On Monday, one of China’s leading AI companies, DeepSeek, released an advanced model that appears to match Gemini 3’s capabilities in several domains.

While AI capability tests are increasingly criticized as flawed, in part due to the potential for AI systems to become hyper-focused on overcoming a specific set of unrealistic challenges, the record-breaking scores of new models indicate that systems are performing relatively better than the competition.

Although DeepSeek’s new model performs at or near the limit of its AI capabilities, Wednesday’s Safety Index report says DeepSeek fails on many important safety considerations.

The report scored DeepSeek second-to-last out of eight companies in overall security. The report’s independent panel found that, unlike all leading U.S. companies, DeepSeek does not publish a framework outlining security-focused assessments or solutions, nor does it disclose a whistleblower policy that could help identify key risks from AI models.

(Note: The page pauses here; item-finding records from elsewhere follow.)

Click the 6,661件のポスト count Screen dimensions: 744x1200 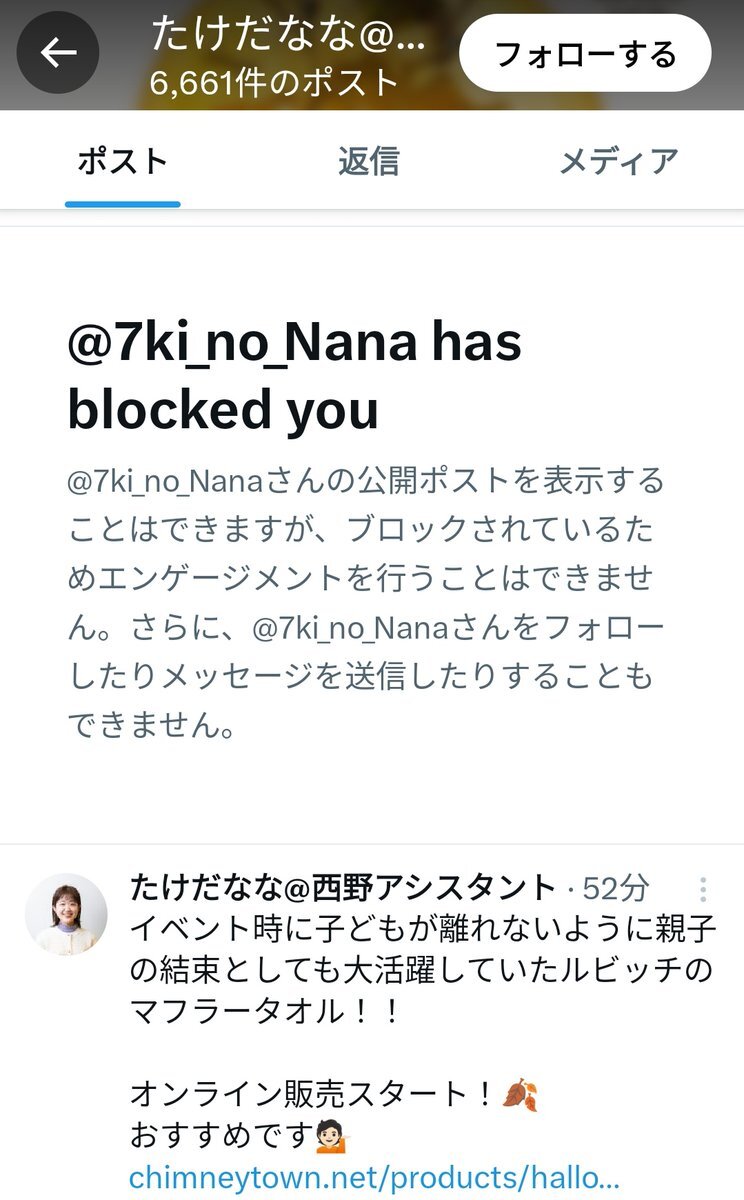pyautogui.click(x=275, y=82)
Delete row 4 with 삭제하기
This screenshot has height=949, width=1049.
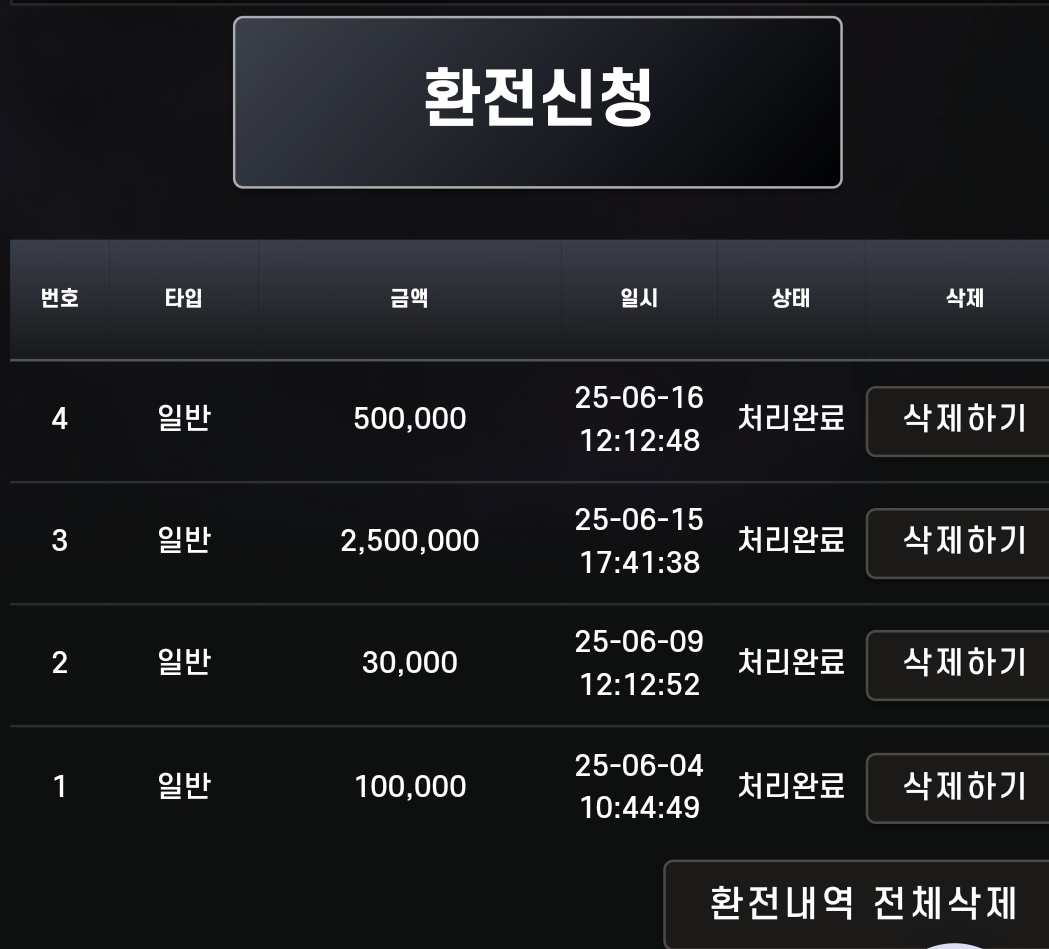958,421
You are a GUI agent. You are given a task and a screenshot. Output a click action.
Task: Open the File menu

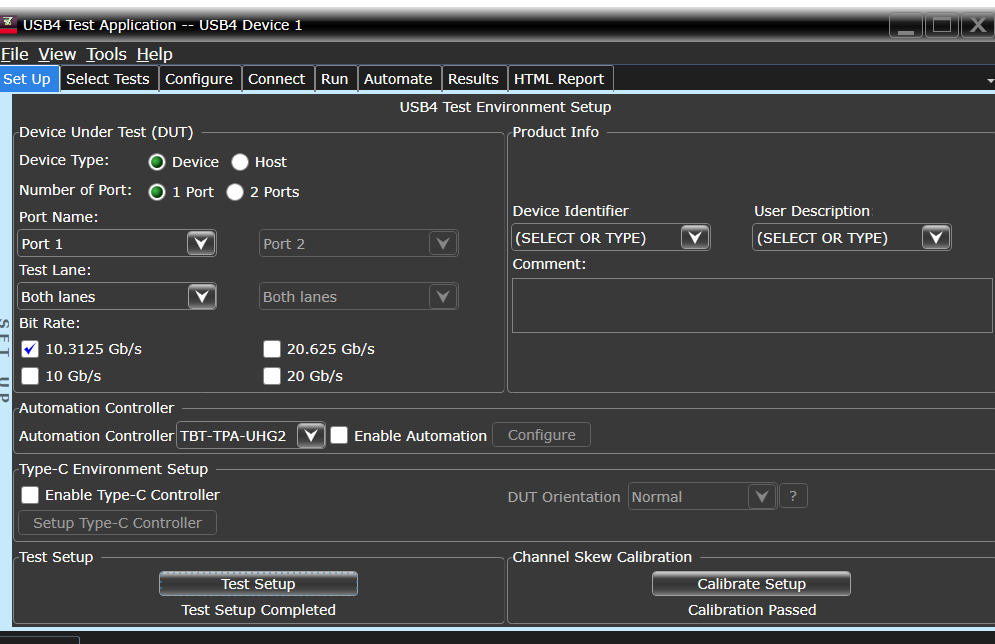click(15, 54)
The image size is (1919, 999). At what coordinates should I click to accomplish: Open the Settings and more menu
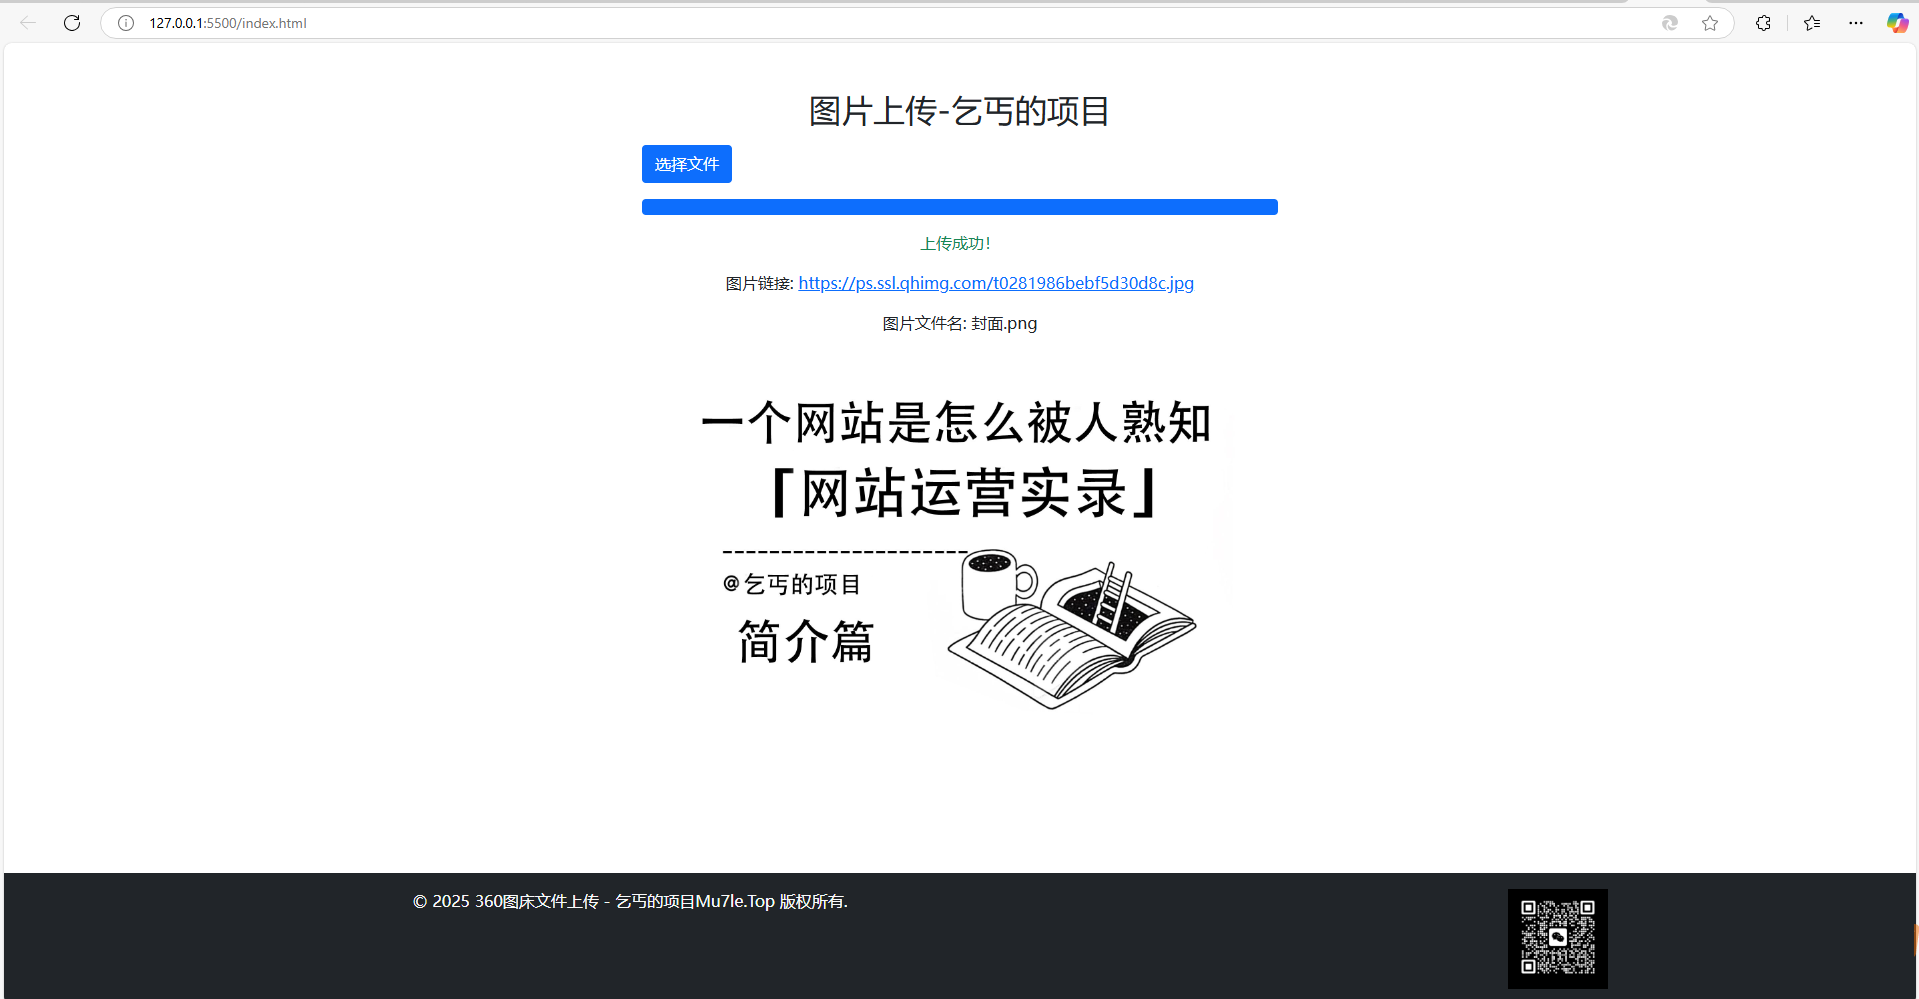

For companies operating in California, frameworks are now required that outline the company’s safety policies and testing mechanisms. These frameworks can help companies avoid serious risks, such as the possibility that AI products could be used in cybersecurity attacks or the design of bioweapons.

The report classifies DeepSeek in the lower category of security-oriented companies. “The lower tier companies continue to fall short on basic elements such as security frameworks, governance structures and comprehensive risk assessment,” the report said.

Tegmark said: “Tier 2 companies are completely obsessed with catching up on the technical frontier, but now that they have done that, they no longer have an excuse not to also prioritize security.”

Advances in AI capabilities have made headlines recently as AI systems are increasingly applied to consumer-facing products such as OpenAI’s Sora video generation app and Google’s Nano Banana image generation model.

However, Wednesday’s report said the steady increase in capabilities is seriously outpacing any expansion of security-oriented efforts. “This widening gap between capacity and safety means that the sector is structurally unprepared for the risks it actively creates,” the report says.

This reporter is a Tarbell Fellow, funded through the Tarbell Center for AI Journalism, a nonprofit organization dedicated to supporting reporting on artificial intelligence. The Tarbell Center has received funding from the Future of Life Institute, which is the subject of this article. The Tarbell Center had no input into NBC News’ reporting.